*OBJECTIVE*. Arrange every line from the start of the items through the line containing "point(289,93)" as a Markdown table with the columns Number and Content, numbering each row and skipping blank lines. Leave the pictures out of the table.

*GIVEN INFORMATION*.
* * *

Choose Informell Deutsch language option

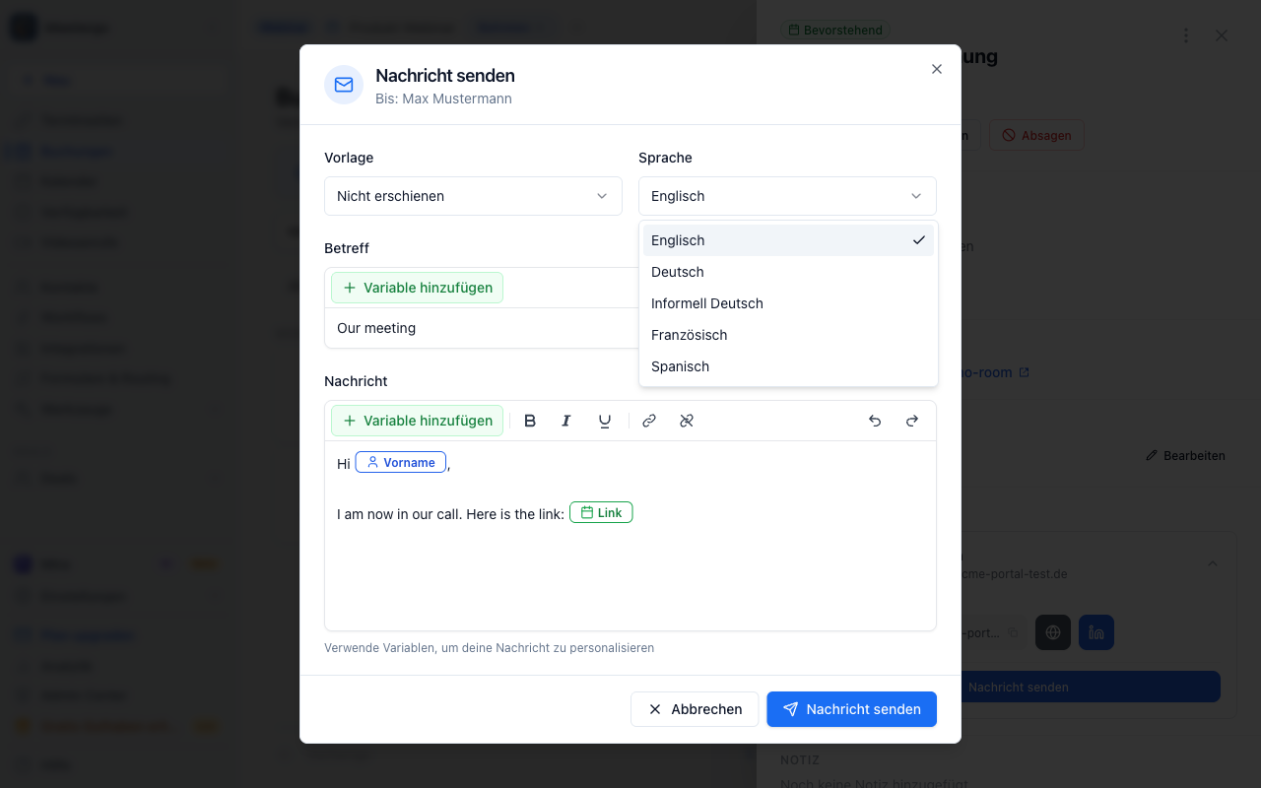(788, 303)
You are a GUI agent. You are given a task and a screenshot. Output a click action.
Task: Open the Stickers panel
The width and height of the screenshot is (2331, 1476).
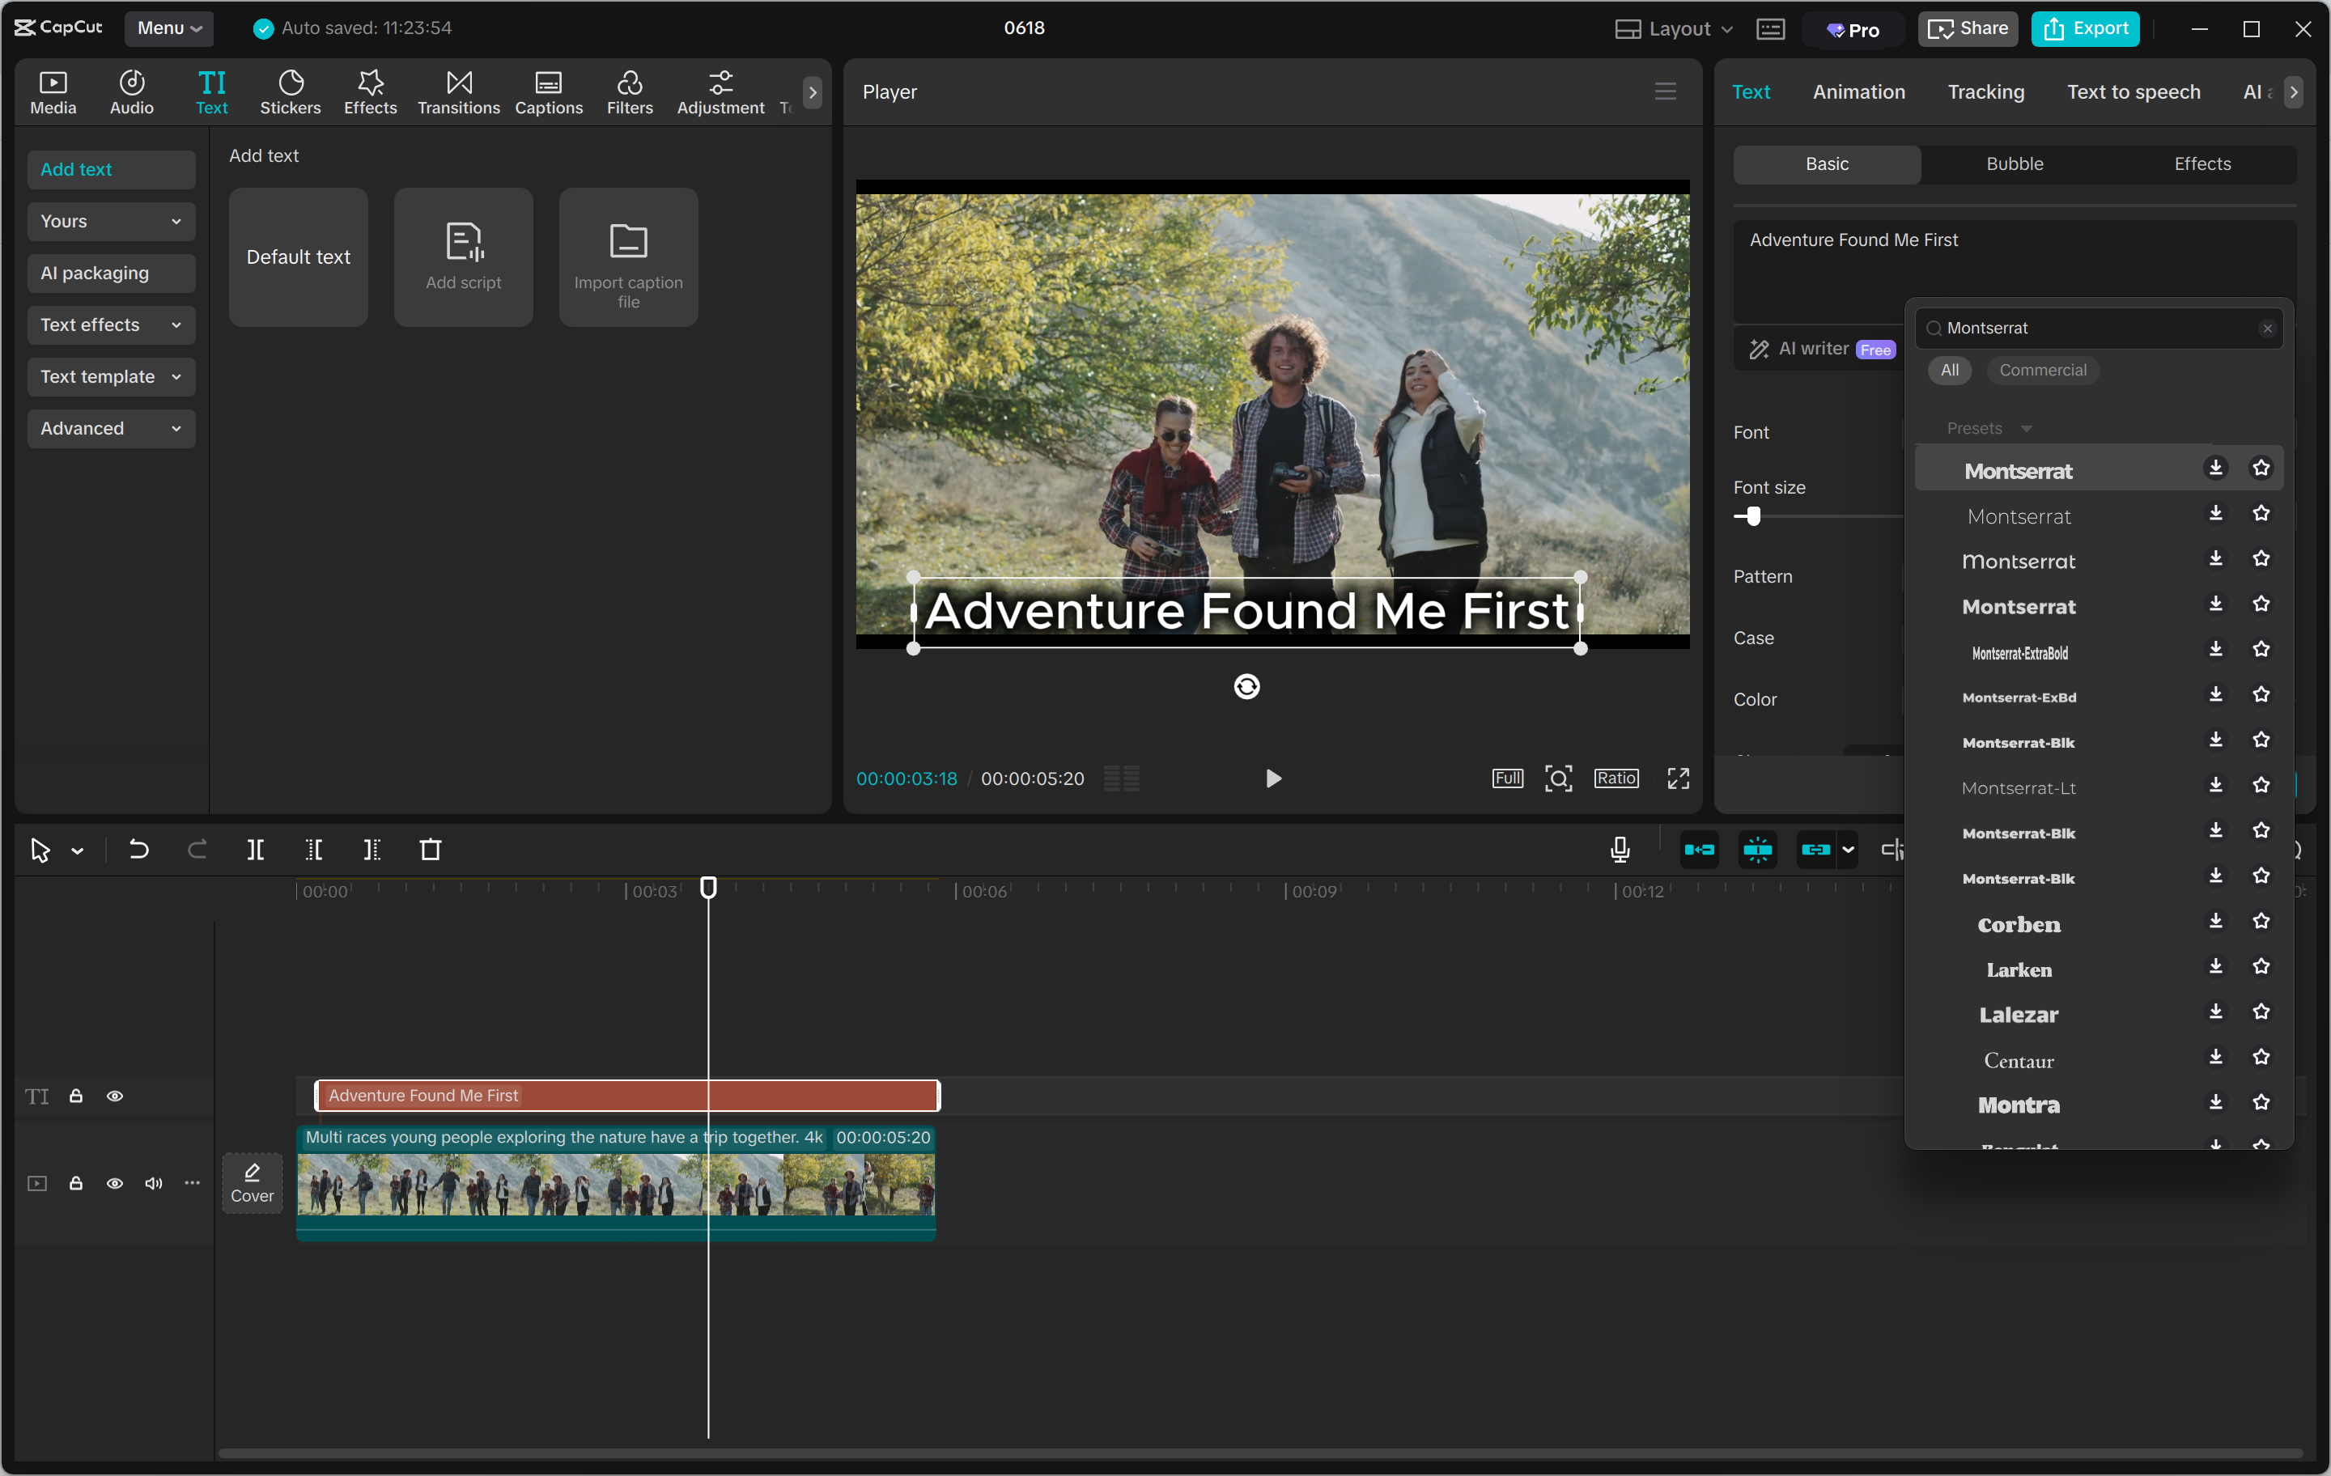point(289,93)
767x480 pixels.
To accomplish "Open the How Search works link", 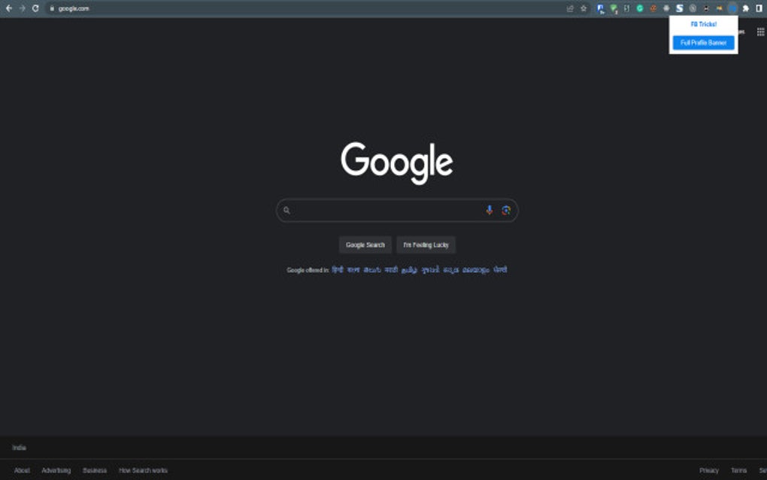I will click(x=143, y=469).
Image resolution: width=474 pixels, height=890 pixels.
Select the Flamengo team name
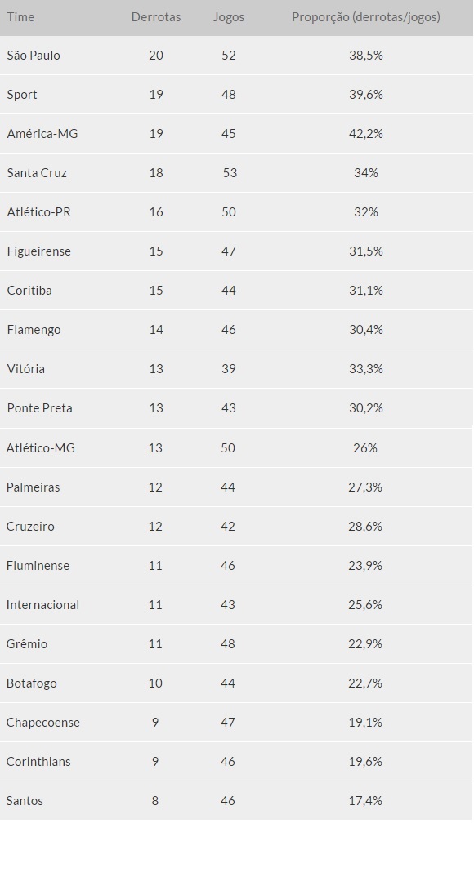point(34,329)
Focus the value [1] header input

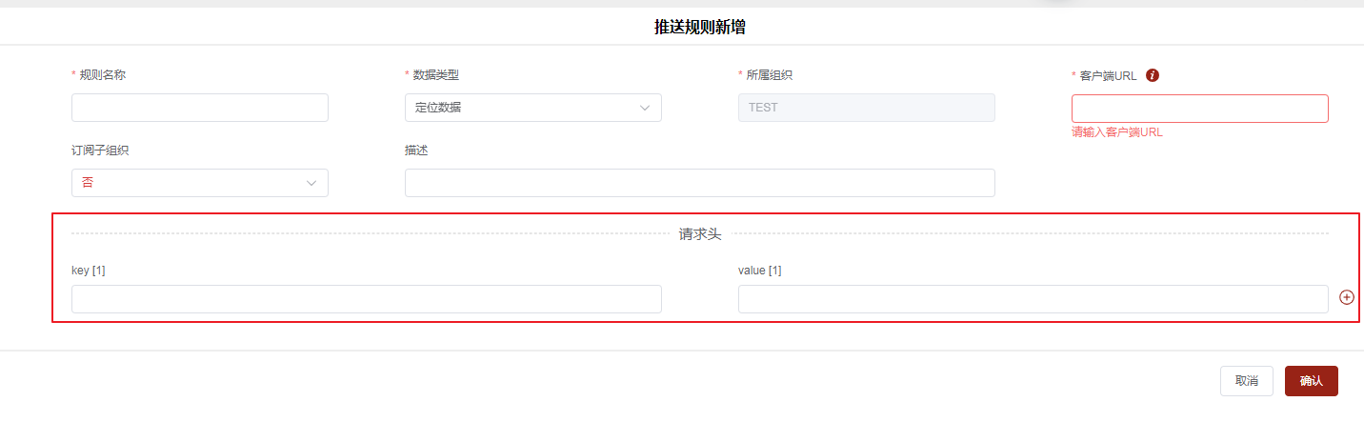coord(1033,299)
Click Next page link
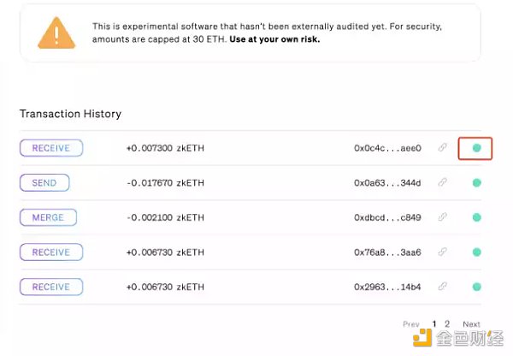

* * *

*OUTPUT*.
| Number | Content |
|---|---|
| 1 | Choose Informell Deutsch language option |
| 2 | (788, 303) |
| 3 | You are a GUI agent. You are given a task and a screenshot. Output a click action. |
| 4 | Task: Open the Stickers panel |
| 5 | The width and height of the screenshot is (2331, 1476). |
| 6 | point(289,93) |